- _ASSIGNMENT_
Could you copy each line of the listing below that has the word "screenshot"?

- _DATASET EXCERPTS_
-- Opening Marker --

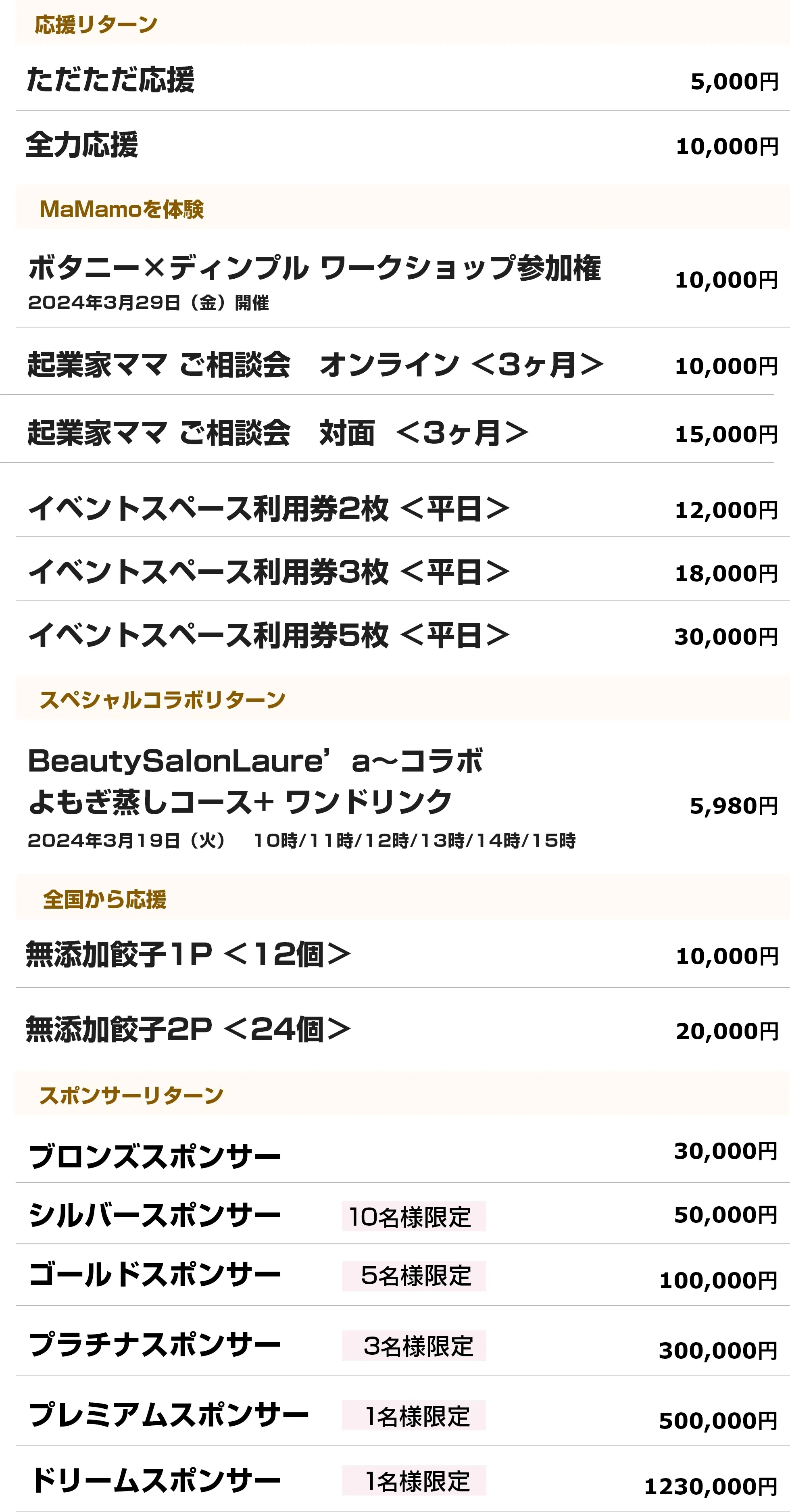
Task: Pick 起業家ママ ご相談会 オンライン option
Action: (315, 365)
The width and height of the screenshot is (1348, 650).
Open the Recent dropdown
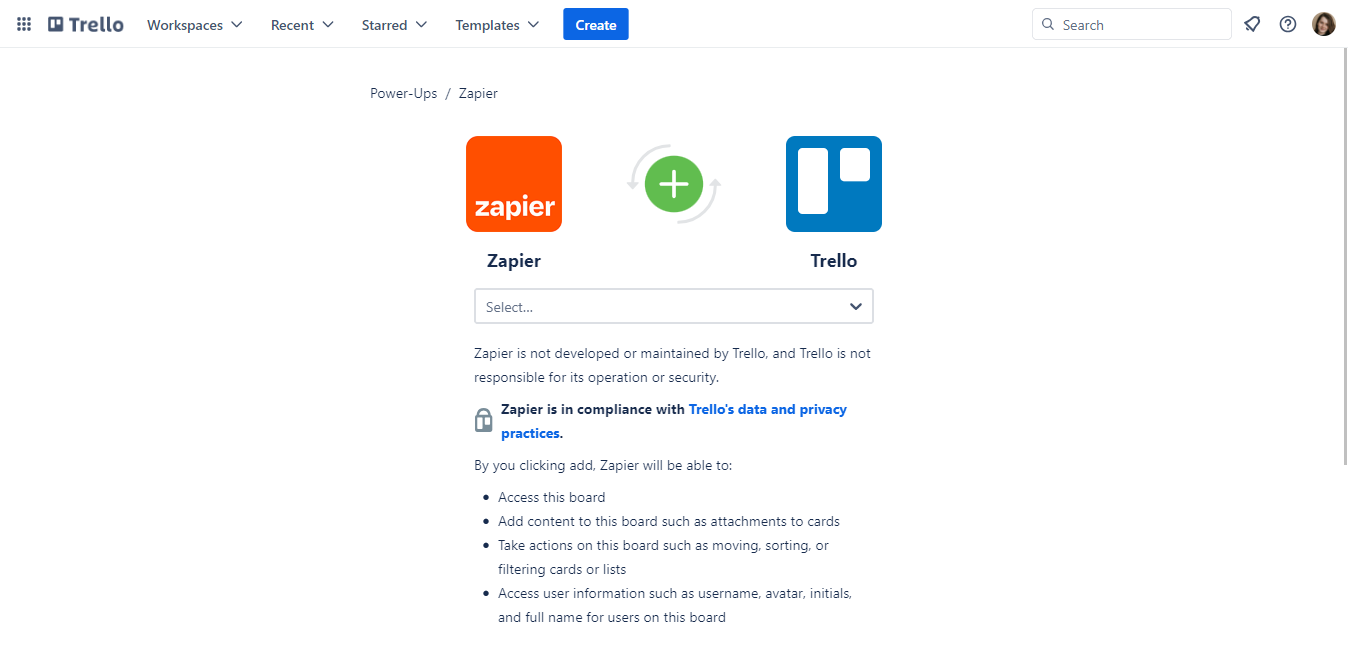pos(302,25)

-- Closing Marker --
-- Opening Marker --

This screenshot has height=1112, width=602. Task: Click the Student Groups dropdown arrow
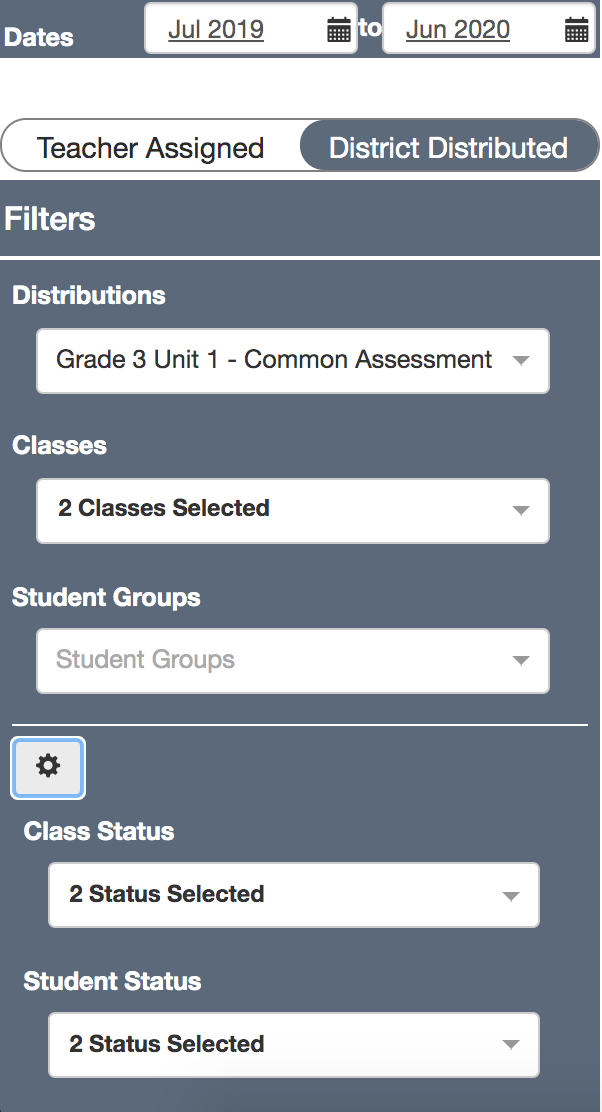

-- Closing Marker --

- _SOLUTION TO THE PROBLEM_
The width and height of the screenshot is (1348, 650).
This screenshot has height=1112, width=602. Task: Click the Student Groups dropdown arrow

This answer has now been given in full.